Je n’ai pas assisté aux funerailles de mon Père en 1998, de ma mère en 2021 et de mon Frère ainé en 2011.
Mes parents n’ont pas eu l’occasion de voir et connaitre mes enfants y compris ma femme. Ça je le regrette vraiment.
Depuis 1998, j’ai vu ma famille une fois seulement en 2018 suite à une formation d’officiers de deux mois à Kitona. Mon escale à Kinshasa m’a permis de revoir ma famille vite fait. Depuis plus rien.
Ma famille me manque beaucoup y compris mes amis. Mais je n’ai pas le choix. Je fais un service télécommandé et je dépends de ma hiérarchie. Si l’occasion m’est offerte, je souhaiterai être muté à Kinshasa pour permettre à mes enfants de faire connaissance avec ma famille. Moi aussi je dois connaitre mes neveux et nièces ainsi que leurs enfants.”
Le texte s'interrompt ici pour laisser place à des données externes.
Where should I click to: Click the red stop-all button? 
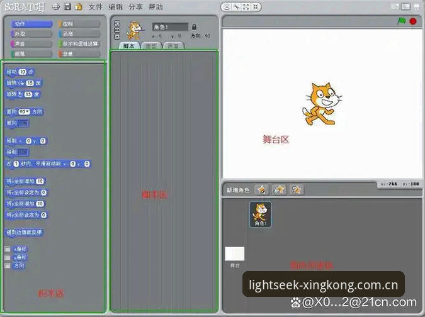[413, 21]
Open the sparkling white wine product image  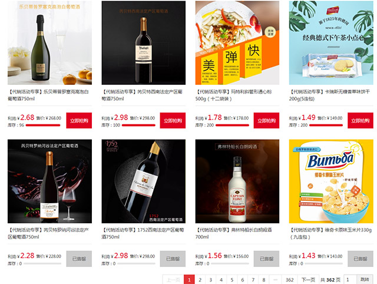tap(49, 42)
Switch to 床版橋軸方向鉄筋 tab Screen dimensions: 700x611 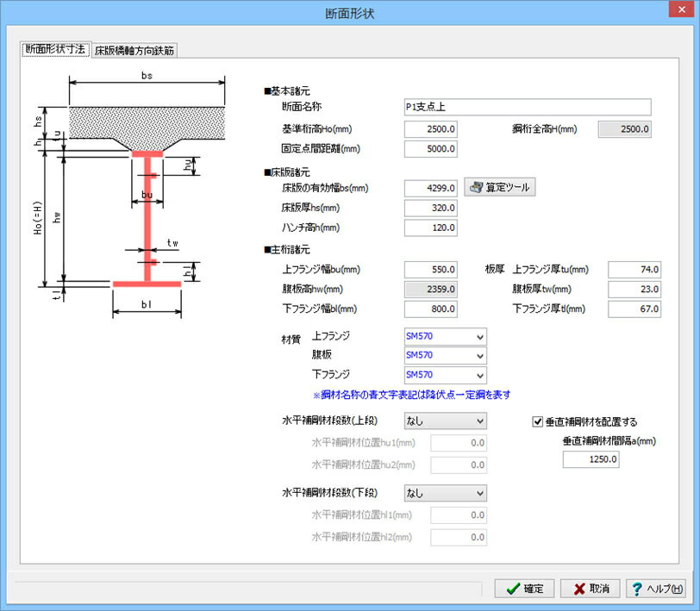point(134,51)
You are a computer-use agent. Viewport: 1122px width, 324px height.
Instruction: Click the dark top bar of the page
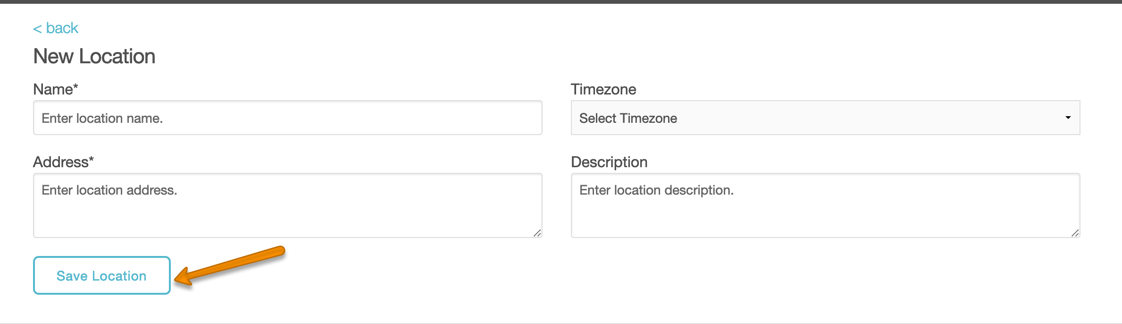(x=561, y=3)
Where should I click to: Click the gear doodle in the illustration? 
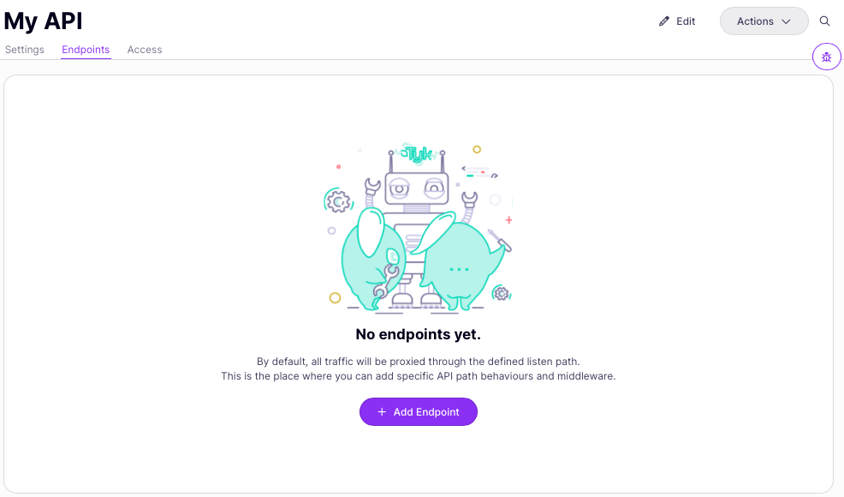(x=337, y=202)
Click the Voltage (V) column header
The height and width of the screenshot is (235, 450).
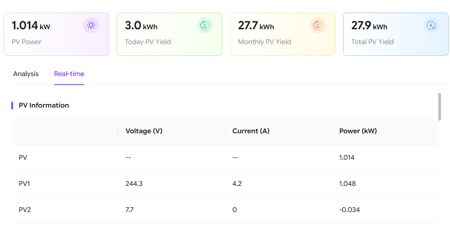pyautogui.click(x=144, y=131)
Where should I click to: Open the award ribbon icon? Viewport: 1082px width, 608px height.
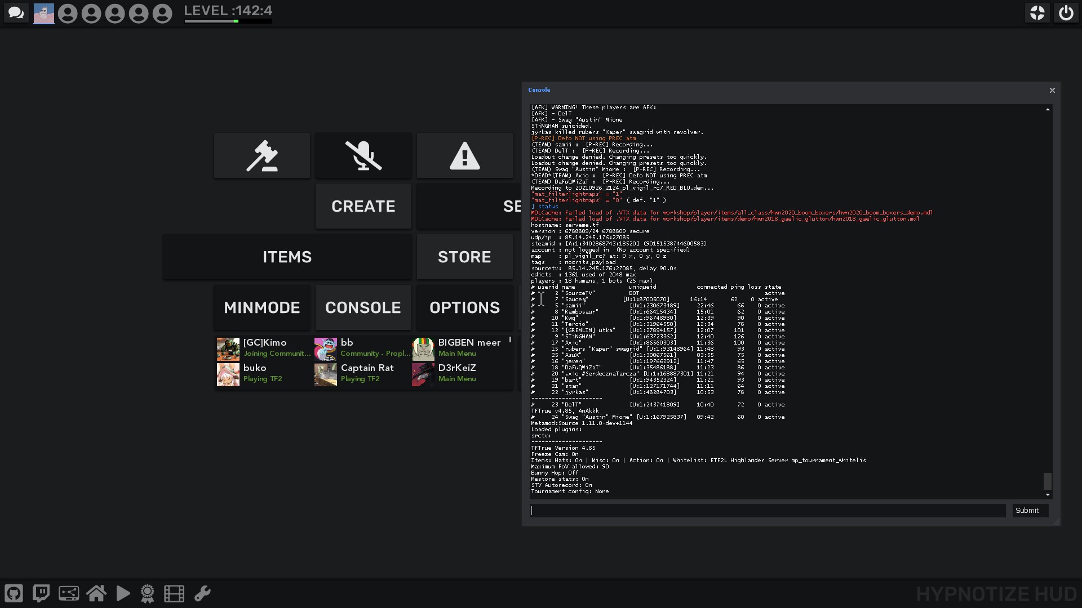[x=148, y=593]
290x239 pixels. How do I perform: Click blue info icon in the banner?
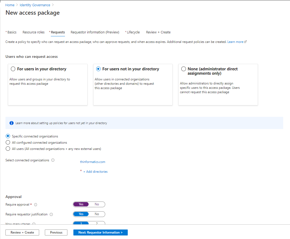tap(11, 123)
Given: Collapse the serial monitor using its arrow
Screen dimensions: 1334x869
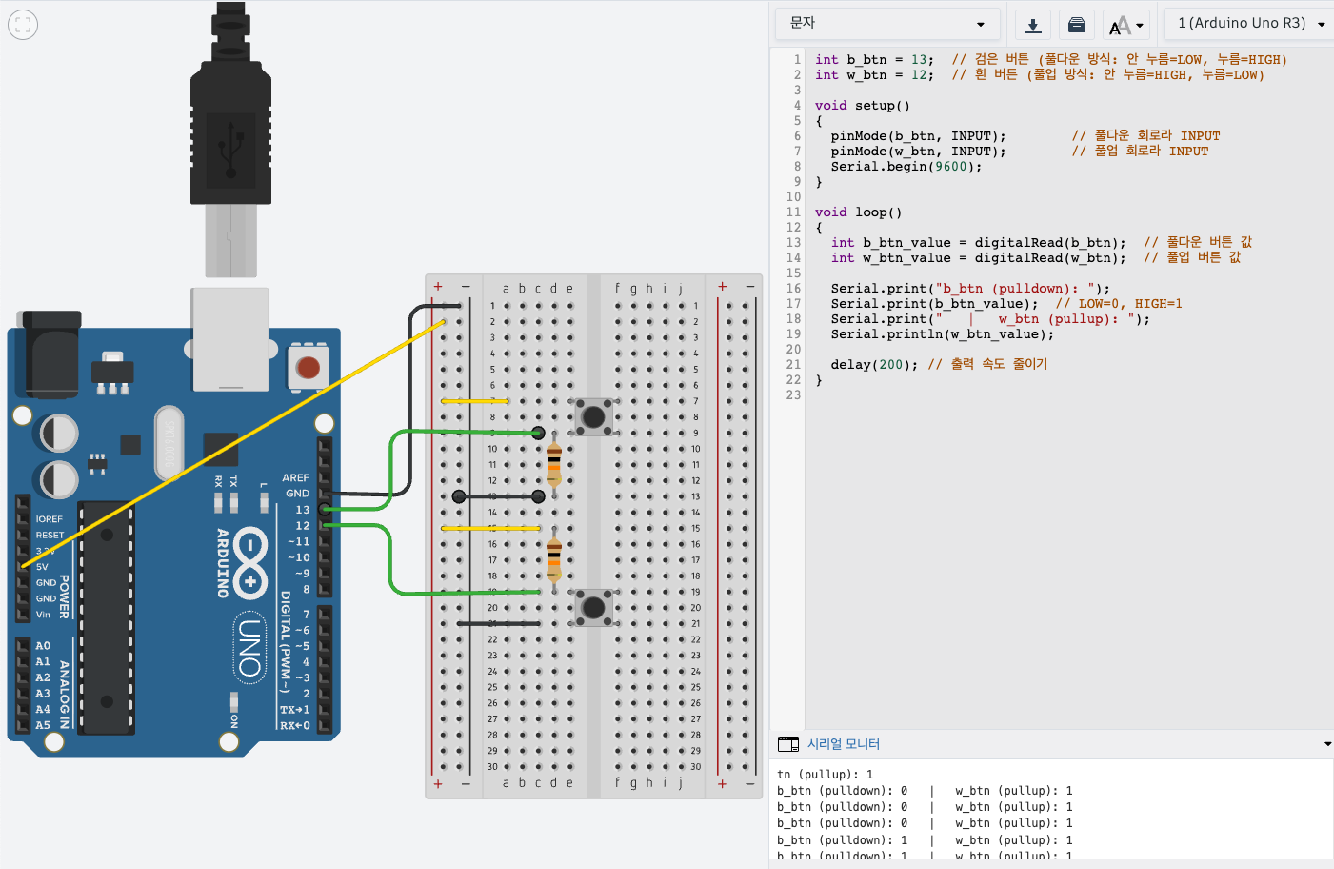Looking at the screenshot, I should coord(1327,744).
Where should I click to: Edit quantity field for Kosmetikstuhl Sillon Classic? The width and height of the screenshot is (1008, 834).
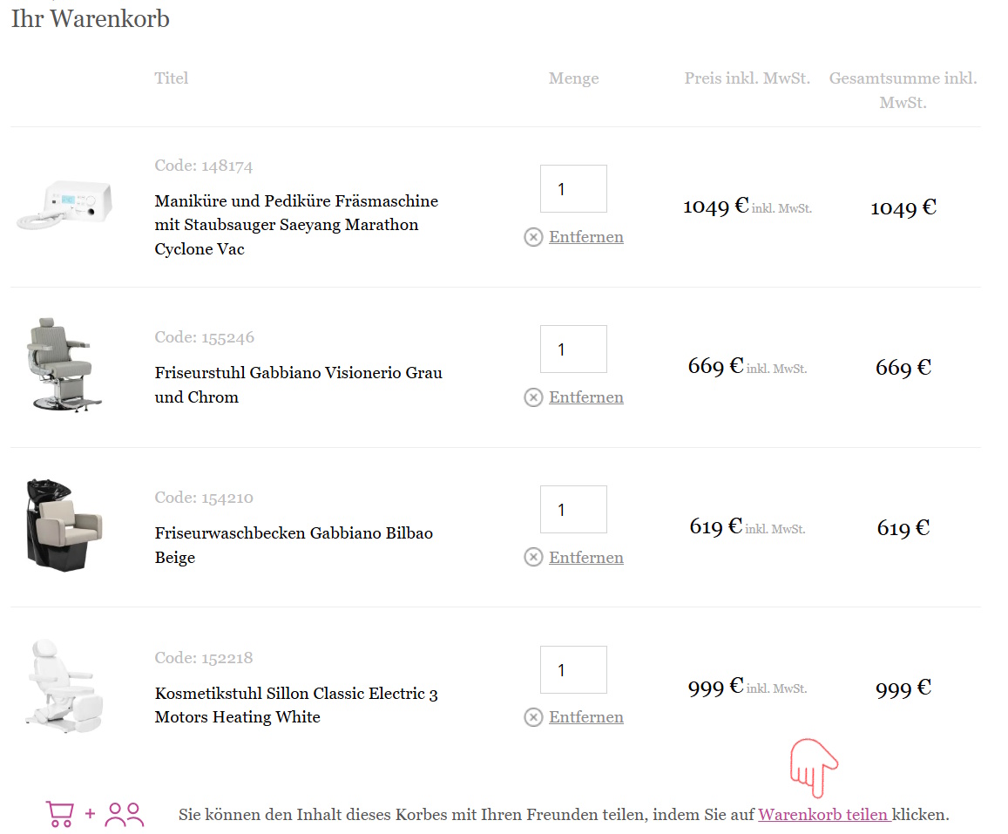click(573, 670)
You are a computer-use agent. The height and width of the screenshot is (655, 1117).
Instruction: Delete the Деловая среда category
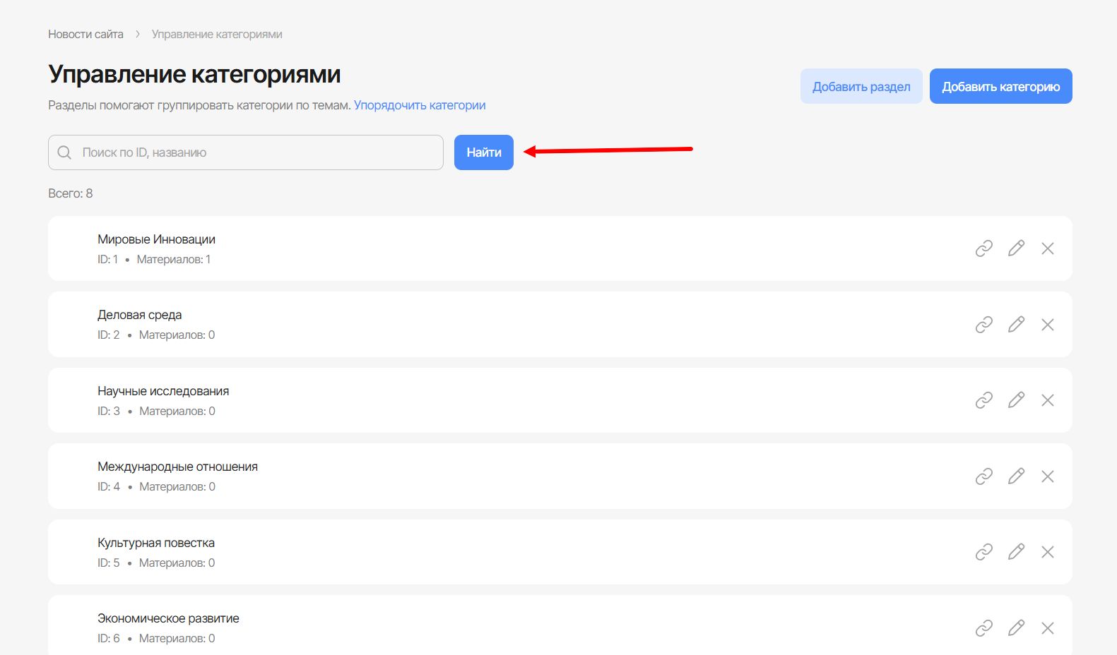(1048, 325)
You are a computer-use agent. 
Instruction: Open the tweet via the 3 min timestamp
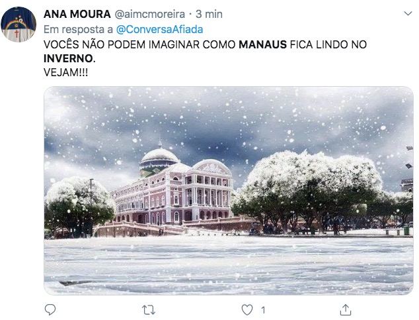[x=209, y=14]
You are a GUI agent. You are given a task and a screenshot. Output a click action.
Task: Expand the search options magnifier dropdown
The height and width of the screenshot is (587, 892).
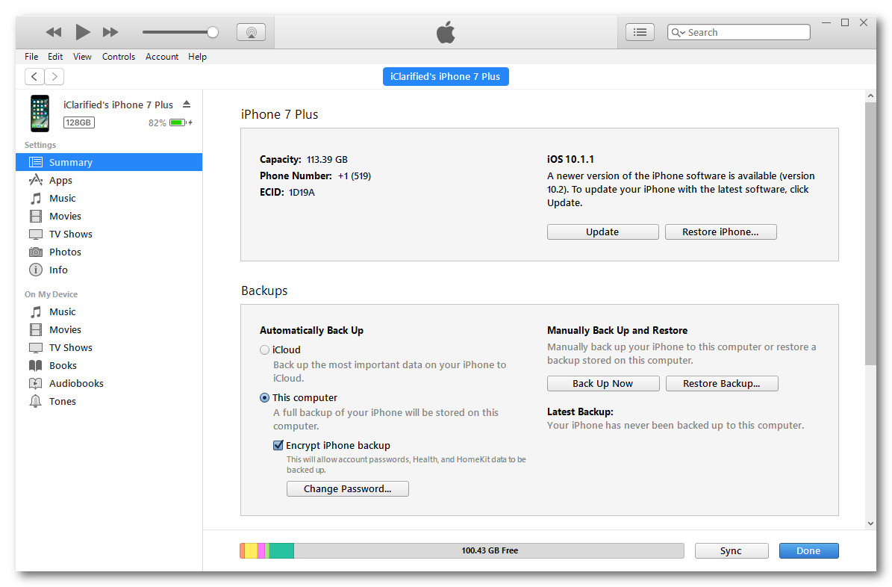(x=678, y=33)
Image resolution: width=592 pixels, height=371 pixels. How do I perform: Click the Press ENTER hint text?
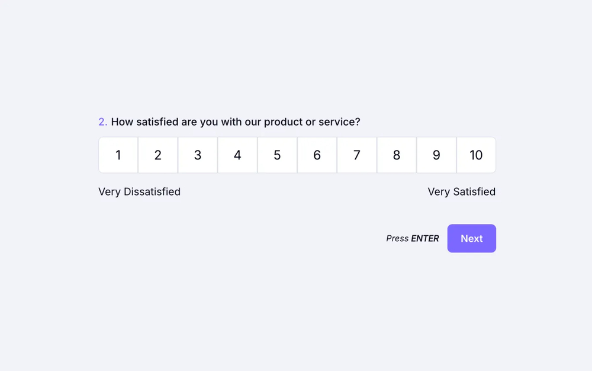coord(412,238)
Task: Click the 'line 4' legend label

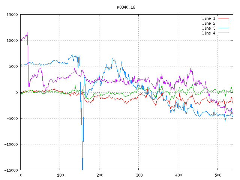Action: pyautogui.click(x=209, y=33)
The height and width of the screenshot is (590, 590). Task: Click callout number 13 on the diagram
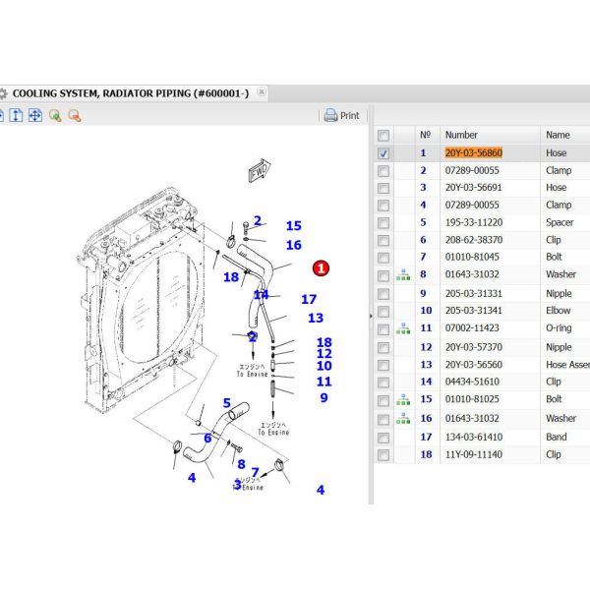[x=316, y=318]
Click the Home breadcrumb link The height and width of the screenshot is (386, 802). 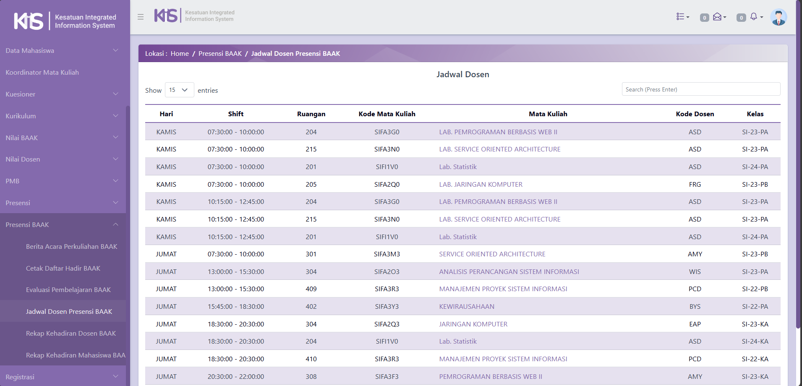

*Colonel Likonga, 58 ans. Actuellement basé à Munigi, près de Goma au Nord Kivu*
“Colonel depuis les FAZ, Forces Armées Zaïroises, je fus envoyé à Kitona.
En 1999, Je fus envoyé à Bukavu au Sud Kivu, puis à Kalemie à Tanganyika, à Sakania et au Camp Katindo à Goma.
J’ai participé à pratiquement à toutes les guerres et conflits depuis mon départ de Kinshasa: 2e guerre de Kivu, Congrès national pour la défense du peuple (CNDP) de Laurent Nkunda et à de nombreux autres groupes armés dans les provinces actuelles du Nord Kivu, Sud Kivu, Tanganyika, etc.
Mon regret est que j’ai laissé ma femme et mes enfants (plus de 5). Certains sont mariés et ont des enfants. Malheureusement je n’ai pas eu les temps de les voir (sauf sur les photos bien sure) depuis mon départ.
Ici aussi, j’ai eu des enfants et je voudrais qu’ils connaissent aussi leurs Frères et soeurs à Kinshasa et ceux qui ont voyagé par ci et par là. Kinshasa me manque.
J’ai plusieurs fois frôlé la mort, plusieurs fois été blessés aux cotés du Général Bahuma dont je fus membre de l’État Major.”
Cette situation des militaires partis pour ne plus revenir doit être une de préoccupations de l’État Major des Forces Armées de la RDC, FARDC.
Interrogé par la chaîne allemande DW sur les reformes à entreprendre par le Président Félix Tshisekedi au sein des FARDC, Jean-Jacques Wondo, spécialiste des questions de défense et sécurité, répond ceci:
“Ce qu’il doit faire, c’est d’abord être mieux informé de la situation sur le terrain et la réforme de l’armée consiste d’abord à voter, par exemple, une loi qu’on appelle la loi de programmation militaire, qui permet à ce que le Parlement lève un budget conséquent qui permette la modernisation de l’armée.
L’autre chose, c’est continuer à former l’armée de manière qualitative. Il faut par exemple recenser les militaires qui sont sur le terrain. Il faut réformer au niveau du commandement. Il faut aussi restructurer les troupes qui sont sur le terrain, qui sont déployées.
La plupart des troupes sont là depuis des années et aussi travailler au niveau de la réforme des services de renseignement.
Que ce soient les renseignements militaires ou les renseignements civils, sans aussi oublier les aspects d’ordre diplomatique qui doivent être menés au niveau de la région.”